1) Origins and Development
2) Redefining ‘the political’
3) Patriarchy
4) Sex and Gender
5) Equality and Difference
6) Perspectives on Gender
7) Liberal Feminism
8) Socialist Feminism
9) Radical Feminism
10) Third-wave feminism
11) Feminism in a global age

Origins and Development

Two basic beliefs: women are disadvantaged due to their sex; this disadvantage can and should
be overthrown.

First Wave Feminism: same legal and political rights as men (mid-nineteenth century)

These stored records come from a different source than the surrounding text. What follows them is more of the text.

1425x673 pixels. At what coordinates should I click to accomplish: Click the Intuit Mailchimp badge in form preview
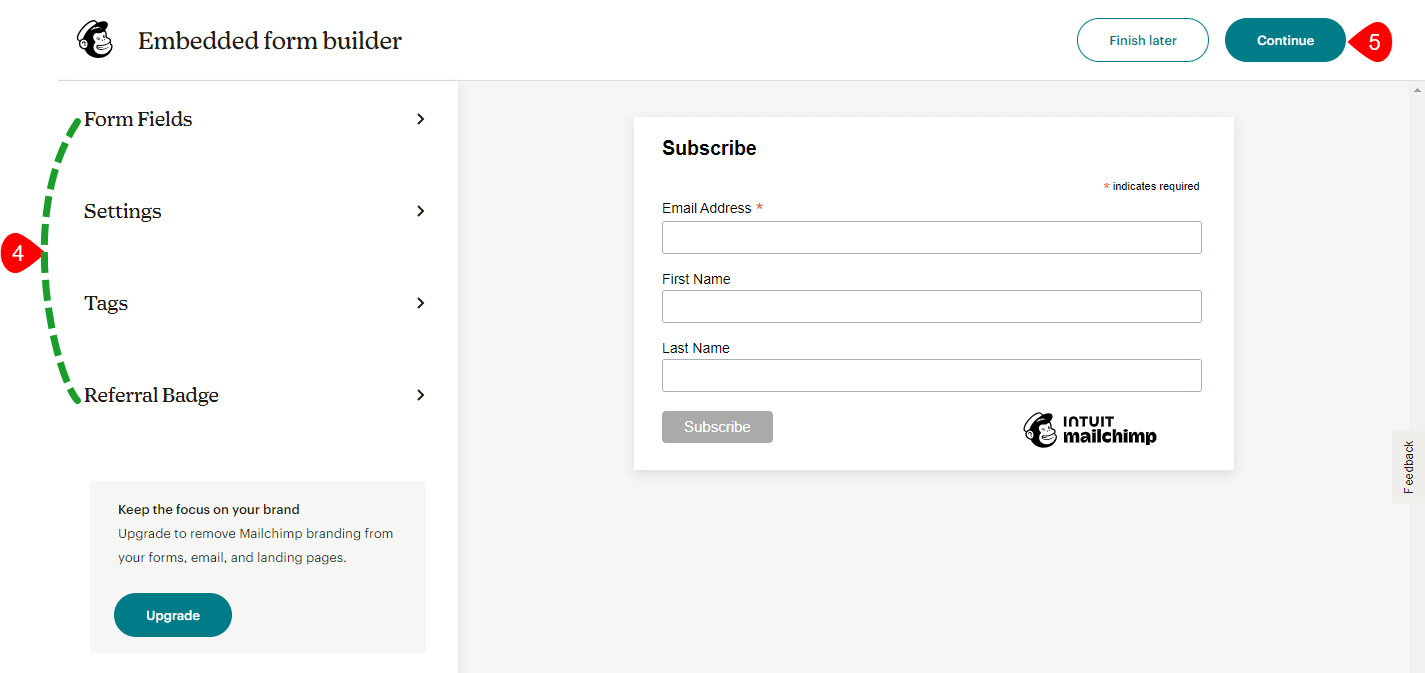pos(1089,429)
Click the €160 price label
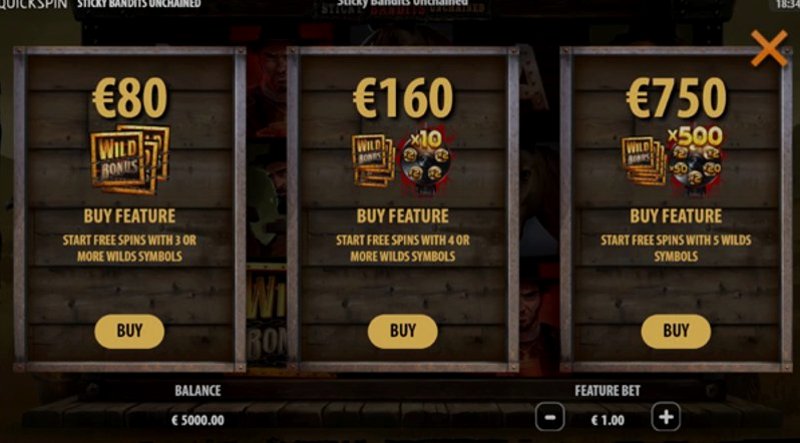The image size is (800, 443). click(403, 98)
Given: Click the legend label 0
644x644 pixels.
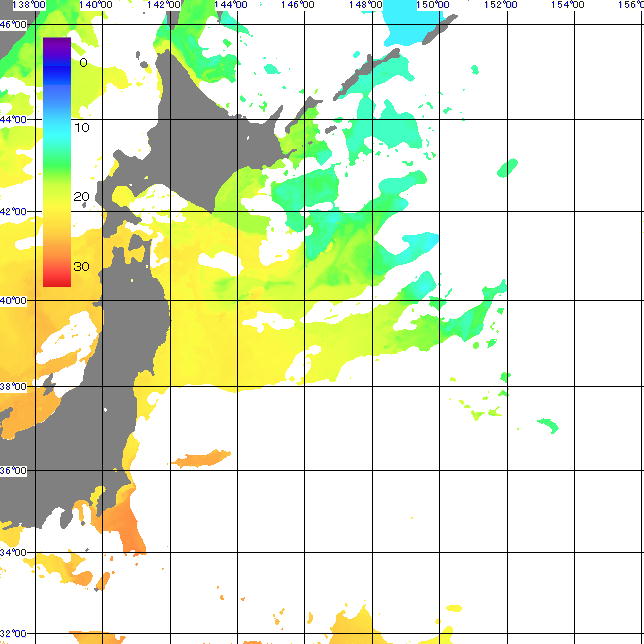Looking at the screenshot, I should pos(82,62).
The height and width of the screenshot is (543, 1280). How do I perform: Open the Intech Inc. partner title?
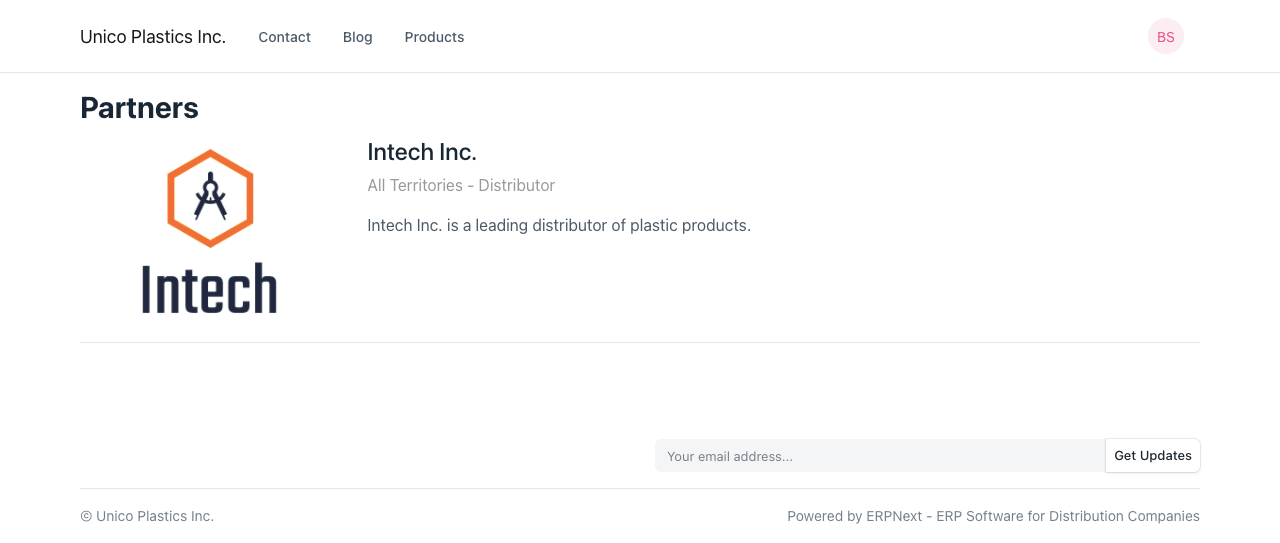point(422,152)
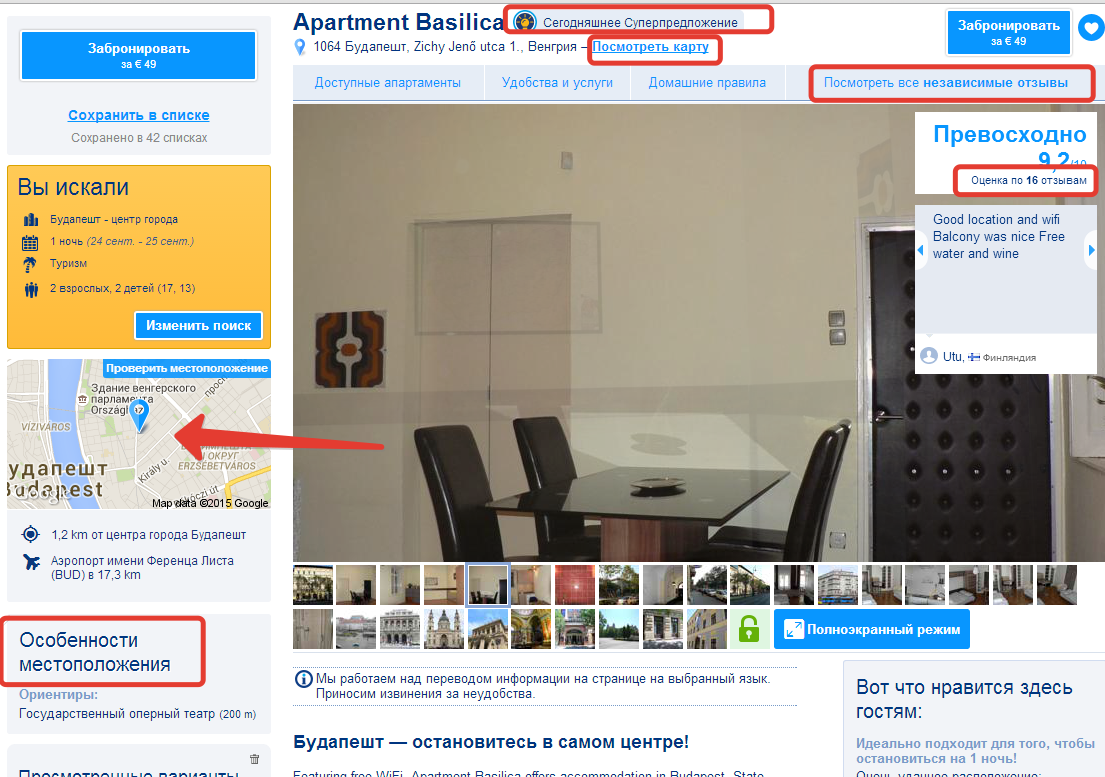The height and width of the screenshot is (777, 1105).
Task: Show previous guest review with left arrow
Action: (920, 250)
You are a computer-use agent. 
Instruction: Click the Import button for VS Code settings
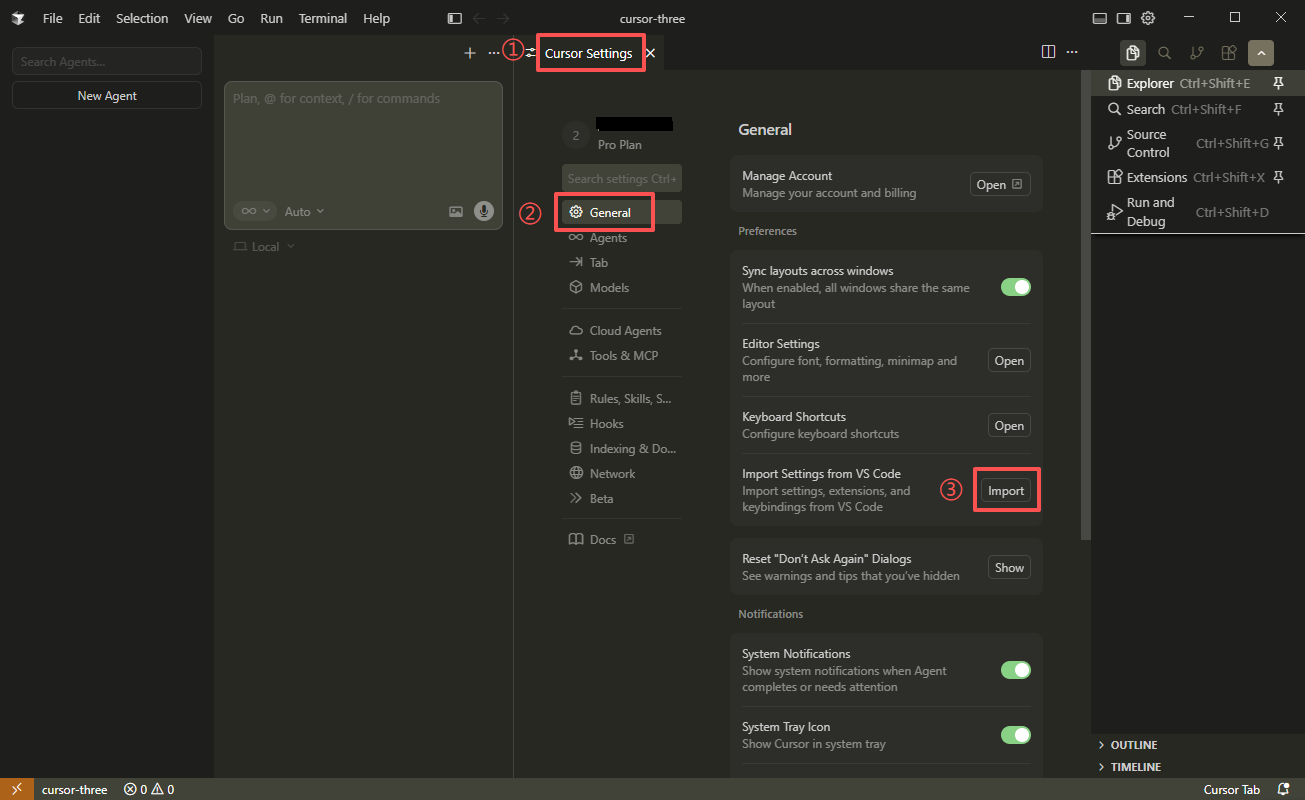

Pisan: ‘Book of the City of Ladies’ (Italy, 1405)
- Foreshadowed modern feminism
- Advocated women’s right to education and political influence

Wollstonecraft: ‘A Vindication of the Rights of Woman’ (1967)
- French Revolution
- The campaign for female suffrage

1867: HoC defeated the first attempt to introduce female suffrage (an amendment to the Second
Reform Act proposed by John Mill)

1903: Women’s Social and Political Union (WSPU) led by Pankhurst
- Campaign of direct action

1918: Female suffrage for Women (didn’t receive equal voting for a further decade)

Right to vote weakened movement:
- Suffrage campaign united and inspired movement with a clear goal/ coherent structure
- Many activists believed women now had full emancipation

Second Wave Feminism: more radical concern with ‘women’s liberation’ in 1960s/70s
- Achievement of political/ legal rights hadn't solved the ‘women’s question’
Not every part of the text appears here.